*** Opening EXERCISE DATA ***

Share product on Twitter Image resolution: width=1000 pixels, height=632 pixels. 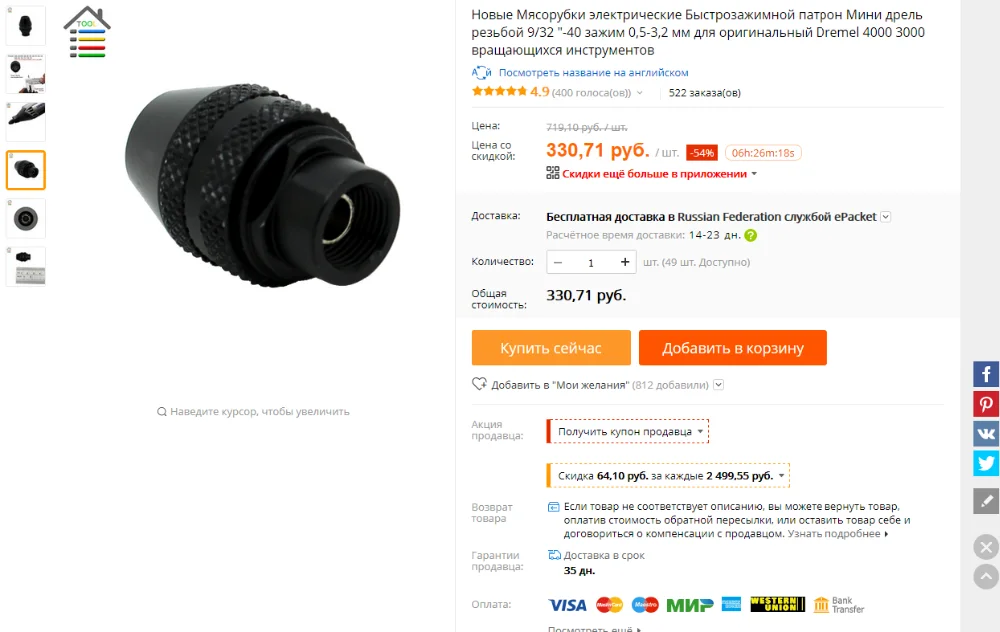click(x=985, y=463)
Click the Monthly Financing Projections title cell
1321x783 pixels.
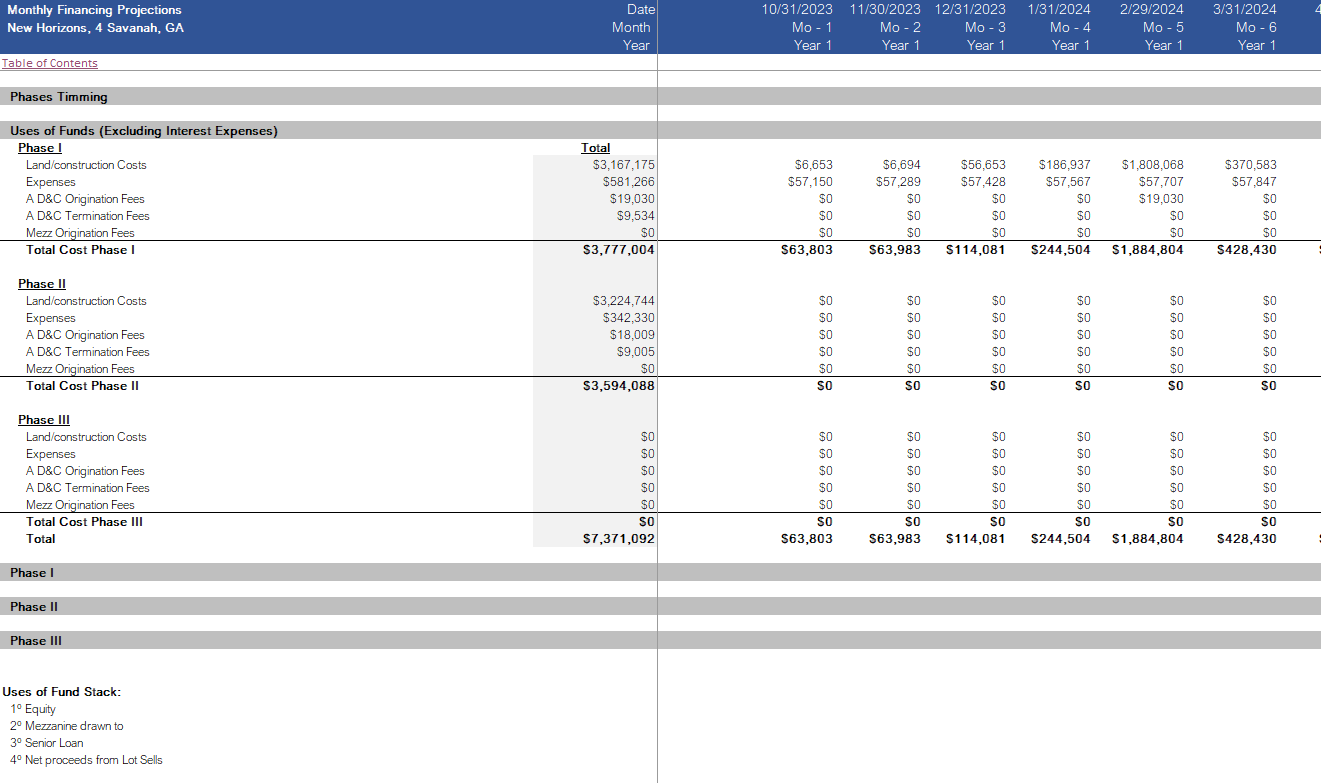pos(95,10)
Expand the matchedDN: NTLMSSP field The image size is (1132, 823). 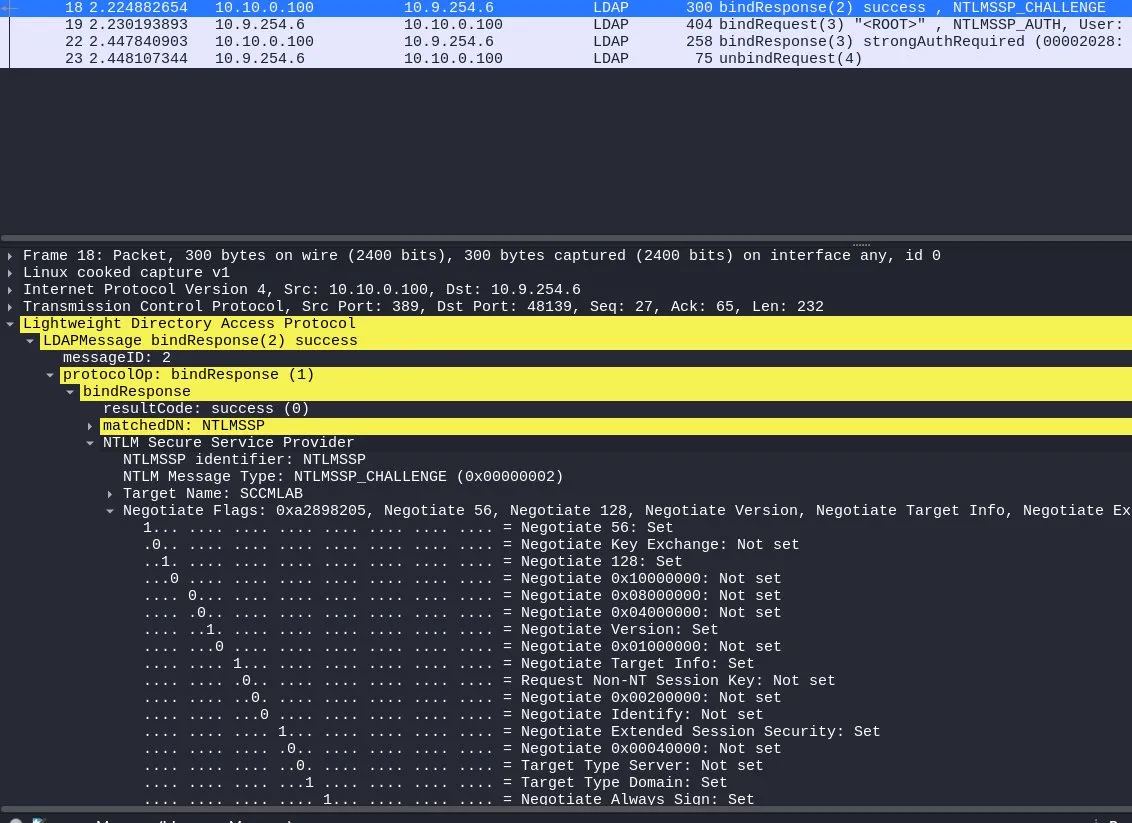tap(91, 426)
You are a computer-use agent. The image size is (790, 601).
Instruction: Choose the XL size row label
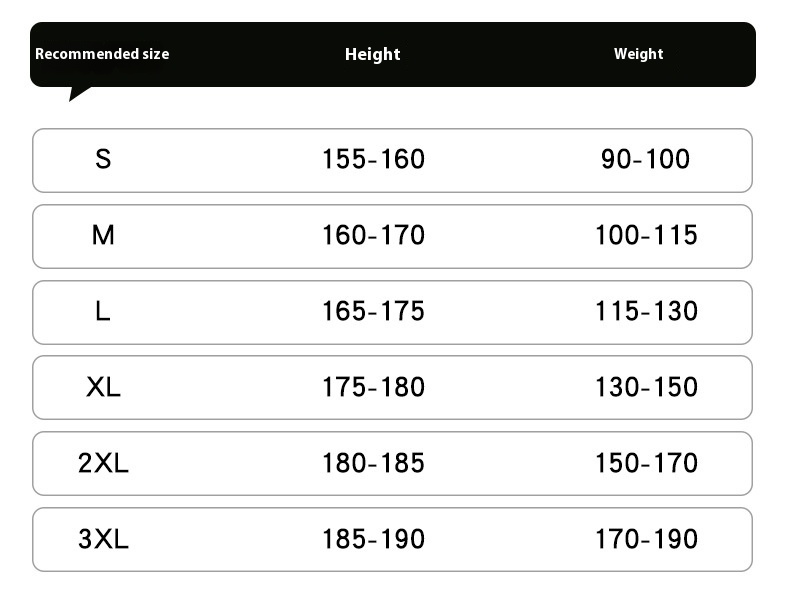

*** Closing EXERCISE DATA ***

ASSIGNED TASK: Exactly as written, restate the lines from the one that contains "You are a computer-use" through the final line of the data, both ends included, but leave out the pictures.

EXPECTED ANSWER:
You are a computer-use agent. The image size is (790, 601).
Instruction: Choose the XL size row label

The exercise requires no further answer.